==== DATA RECORDS
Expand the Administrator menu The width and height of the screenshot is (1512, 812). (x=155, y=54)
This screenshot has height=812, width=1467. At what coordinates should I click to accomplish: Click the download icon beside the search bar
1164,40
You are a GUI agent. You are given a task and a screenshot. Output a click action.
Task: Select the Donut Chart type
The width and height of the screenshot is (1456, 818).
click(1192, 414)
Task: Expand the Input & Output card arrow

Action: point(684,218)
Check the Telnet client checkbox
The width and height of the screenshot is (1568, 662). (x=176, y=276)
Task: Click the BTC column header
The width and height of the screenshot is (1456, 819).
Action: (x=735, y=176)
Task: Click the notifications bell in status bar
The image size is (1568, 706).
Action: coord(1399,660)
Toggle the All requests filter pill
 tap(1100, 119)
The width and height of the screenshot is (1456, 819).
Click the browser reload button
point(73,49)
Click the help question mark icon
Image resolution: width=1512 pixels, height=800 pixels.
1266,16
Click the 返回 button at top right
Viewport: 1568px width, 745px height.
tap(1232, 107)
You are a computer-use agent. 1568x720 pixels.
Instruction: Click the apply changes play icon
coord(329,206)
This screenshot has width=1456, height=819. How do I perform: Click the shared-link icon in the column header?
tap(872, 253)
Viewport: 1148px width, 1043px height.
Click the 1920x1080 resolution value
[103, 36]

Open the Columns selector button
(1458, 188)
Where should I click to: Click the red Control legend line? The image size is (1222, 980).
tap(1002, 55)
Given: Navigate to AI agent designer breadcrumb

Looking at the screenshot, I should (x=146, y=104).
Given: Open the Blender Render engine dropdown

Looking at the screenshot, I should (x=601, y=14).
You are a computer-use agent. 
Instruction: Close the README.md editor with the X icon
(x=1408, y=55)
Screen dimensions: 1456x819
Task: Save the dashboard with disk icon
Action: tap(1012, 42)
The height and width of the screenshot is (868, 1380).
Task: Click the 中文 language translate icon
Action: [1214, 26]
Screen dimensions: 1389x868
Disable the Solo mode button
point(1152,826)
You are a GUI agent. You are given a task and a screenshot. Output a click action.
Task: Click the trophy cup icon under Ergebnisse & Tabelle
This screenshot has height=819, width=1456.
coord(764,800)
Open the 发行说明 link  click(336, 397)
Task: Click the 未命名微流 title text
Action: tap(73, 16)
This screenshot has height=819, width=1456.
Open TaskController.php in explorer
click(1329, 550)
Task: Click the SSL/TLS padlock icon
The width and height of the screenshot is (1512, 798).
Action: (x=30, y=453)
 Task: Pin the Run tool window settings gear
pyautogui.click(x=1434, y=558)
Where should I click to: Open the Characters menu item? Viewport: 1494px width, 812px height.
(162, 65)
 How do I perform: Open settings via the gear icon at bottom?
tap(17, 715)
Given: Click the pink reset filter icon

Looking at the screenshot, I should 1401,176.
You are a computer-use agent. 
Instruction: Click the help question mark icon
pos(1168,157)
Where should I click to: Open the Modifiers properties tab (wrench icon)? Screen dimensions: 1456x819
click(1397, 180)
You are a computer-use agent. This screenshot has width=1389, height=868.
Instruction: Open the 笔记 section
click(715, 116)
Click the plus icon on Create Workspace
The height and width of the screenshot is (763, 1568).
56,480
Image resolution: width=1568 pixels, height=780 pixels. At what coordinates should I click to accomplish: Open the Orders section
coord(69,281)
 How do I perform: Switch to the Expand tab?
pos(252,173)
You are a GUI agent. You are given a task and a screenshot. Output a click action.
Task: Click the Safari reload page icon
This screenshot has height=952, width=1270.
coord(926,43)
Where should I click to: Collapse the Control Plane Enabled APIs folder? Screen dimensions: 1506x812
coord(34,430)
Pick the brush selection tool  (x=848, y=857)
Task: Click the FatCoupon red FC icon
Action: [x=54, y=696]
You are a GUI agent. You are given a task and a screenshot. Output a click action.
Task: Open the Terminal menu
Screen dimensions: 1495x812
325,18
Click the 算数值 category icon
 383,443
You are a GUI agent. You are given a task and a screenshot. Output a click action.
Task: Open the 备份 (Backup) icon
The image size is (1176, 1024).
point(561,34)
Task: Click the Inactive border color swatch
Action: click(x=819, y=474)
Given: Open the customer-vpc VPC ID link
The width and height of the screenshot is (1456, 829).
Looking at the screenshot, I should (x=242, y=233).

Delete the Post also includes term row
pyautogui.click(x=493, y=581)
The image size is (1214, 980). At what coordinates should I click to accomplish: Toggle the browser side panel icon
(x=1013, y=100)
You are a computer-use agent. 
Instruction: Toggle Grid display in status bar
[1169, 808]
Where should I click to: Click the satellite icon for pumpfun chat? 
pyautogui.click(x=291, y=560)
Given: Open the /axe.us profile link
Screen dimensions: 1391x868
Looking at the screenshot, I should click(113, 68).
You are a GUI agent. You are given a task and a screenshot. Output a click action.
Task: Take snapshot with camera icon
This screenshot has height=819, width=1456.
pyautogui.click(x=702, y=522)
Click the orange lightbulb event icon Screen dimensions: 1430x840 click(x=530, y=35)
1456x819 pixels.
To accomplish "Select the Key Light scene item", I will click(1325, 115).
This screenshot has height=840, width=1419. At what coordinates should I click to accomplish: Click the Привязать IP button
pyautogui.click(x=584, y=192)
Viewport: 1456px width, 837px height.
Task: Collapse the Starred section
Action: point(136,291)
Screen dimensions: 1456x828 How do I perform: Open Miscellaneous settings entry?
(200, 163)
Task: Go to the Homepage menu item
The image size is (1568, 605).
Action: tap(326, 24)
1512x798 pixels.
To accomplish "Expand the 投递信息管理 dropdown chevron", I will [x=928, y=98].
========
_TASK PROMPT_. Filter the lines above, keeping each one that contains the string "will".

_RESPONSE AREA_.
To accomplish "Select the Key Light scene item", I will click(1325, 115).
To accomplish "Expand the 投递信息管理 dropdown chevron", I will [x=928, y=98].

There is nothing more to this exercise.